YOUR ASSIGNMENT:
Where the material below has a line containing "I Agree (1598, 1425)", start repeating exactly, and keep going through the line containing "מדיניות הפרטיות (61, 2239)", with no other lines.

SOURCE DATA:
____
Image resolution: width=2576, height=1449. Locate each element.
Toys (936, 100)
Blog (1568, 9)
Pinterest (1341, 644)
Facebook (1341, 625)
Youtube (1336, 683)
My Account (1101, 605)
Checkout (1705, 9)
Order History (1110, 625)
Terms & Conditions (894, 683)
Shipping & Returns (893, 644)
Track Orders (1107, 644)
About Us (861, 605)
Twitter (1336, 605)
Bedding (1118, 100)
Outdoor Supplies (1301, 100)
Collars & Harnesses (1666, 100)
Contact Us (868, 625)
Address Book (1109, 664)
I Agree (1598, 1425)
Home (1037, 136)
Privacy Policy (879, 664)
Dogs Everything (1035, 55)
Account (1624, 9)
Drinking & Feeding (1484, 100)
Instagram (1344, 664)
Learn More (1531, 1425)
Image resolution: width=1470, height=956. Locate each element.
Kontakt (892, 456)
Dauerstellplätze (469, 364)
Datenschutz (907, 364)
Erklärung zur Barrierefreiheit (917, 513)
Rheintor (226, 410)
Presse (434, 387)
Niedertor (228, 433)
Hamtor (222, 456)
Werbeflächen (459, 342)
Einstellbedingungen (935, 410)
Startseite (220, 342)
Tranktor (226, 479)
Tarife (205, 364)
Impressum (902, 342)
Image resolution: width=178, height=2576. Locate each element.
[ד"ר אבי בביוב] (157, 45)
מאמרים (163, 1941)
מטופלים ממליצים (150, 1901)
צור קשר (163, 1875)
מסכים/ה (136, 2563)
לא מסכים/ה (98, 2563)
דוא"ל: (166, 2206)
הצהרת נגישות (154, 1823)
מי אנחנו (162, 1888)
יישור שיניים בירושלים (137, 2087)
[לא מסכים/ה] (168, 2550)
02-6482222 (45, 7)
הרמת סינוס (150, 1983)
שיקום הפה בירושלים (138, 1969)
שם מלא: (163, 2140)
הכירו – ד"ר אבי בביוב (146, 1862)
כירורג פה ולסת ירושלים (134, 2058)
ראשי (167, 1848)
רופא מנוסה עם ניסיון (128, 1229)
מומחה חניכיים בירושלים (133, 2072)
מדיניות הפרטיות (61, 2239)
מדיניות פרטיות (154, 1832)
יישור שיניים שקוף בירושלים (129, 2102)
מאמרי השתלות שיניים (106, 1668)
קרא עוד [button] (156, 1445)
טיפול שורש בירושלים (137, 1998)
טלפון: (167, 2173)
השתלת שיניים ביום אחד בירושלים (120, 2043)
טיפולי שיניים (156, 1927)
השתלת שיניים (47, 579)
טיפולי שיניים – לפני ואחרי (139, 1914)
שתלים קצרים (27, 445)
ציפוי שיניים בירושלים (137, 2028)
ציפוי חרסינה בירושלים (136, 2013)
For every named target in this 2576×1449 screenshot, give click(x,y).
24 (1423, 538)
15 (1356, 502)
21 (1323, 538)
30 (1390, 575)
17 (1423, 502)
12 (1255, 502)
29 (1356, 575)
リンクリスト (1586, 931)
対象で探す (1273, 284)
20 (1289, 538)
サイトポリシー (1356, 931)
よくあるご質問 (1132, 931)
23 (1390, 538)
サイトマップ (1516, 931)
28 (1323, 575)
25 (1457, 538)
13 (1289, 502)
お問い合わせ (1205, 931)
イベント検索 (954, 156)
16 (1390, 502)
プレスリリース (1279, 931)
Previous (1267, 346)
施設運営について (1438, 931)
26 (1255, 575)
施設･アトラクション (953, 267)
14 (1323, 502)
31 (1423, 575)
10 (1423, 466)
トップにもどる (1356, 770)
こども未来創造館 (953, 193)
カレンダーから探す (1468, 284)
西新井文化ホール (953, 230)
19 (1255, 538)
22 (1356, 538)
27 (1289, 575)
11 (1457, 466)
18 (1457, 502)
____
SOLUTION BELOW:
I Agree (1598, 1425)
Home (1037, 136)
Privacy Policy (879, 664)
Dogs Everything (1035, 55)
Account (1624, 9)
Drinking & Feeding (1484, 100)
Instagram (1344, 664)
Learn More (1531, 1425)
Image resolution: width=1470, height=956. Locate each element.
Kontakt (892, 456)
Dauerstellplätze (469, 364)
Datenschutz (907, 364)
Erklärung zur Barrierefreiheit (917, 513)
Rheintor (226, 410)
Presse (434, 387)
Niedertor (228, 433)
Hamtor (222, 456)
Werbeflächen (459, 342)
Einstellbedingungen (935, 410)
Startseite (220, 342)
Tranktor (226, 479)
Tarife (205, 364)
Impressum (902, 342)
Image resolution: width=178, height=2576. Locate each element.
[ד"ר אבי בביוב] (157, 45)
מאמרים (163, 1941)
מטופלים ממליצים (150, 1901)
צור קשר (163, 1875)
מסכים/ה (136, 2563)
לא מסכים/ה (98, 2563)
דוא"ל: (166, 2206)
הצהרת נגישות (154, 1823)
מי אנחנו (162, 1888)
יישור שיניים בירושלים (137, 2087)
[לא מסכים/ה] (168, 2550)
02-6482222 (45, 7)
הרמת סינוס (150, 1983)
שיקום הפה בירושלים (138, 1969)
שם מלא: (163, 2140)
הכירו – ד"ר אבי בביוב (146, 1862)
כירורג פה ולסת ירושלים (134, 2058)
ראשי (167, 1848)
רופא מנוסה עם ניסיון (128, 1229)
מומחה חניכיים בירושלים (133, 2072)
מדיניות הפרטיות (61, 2239)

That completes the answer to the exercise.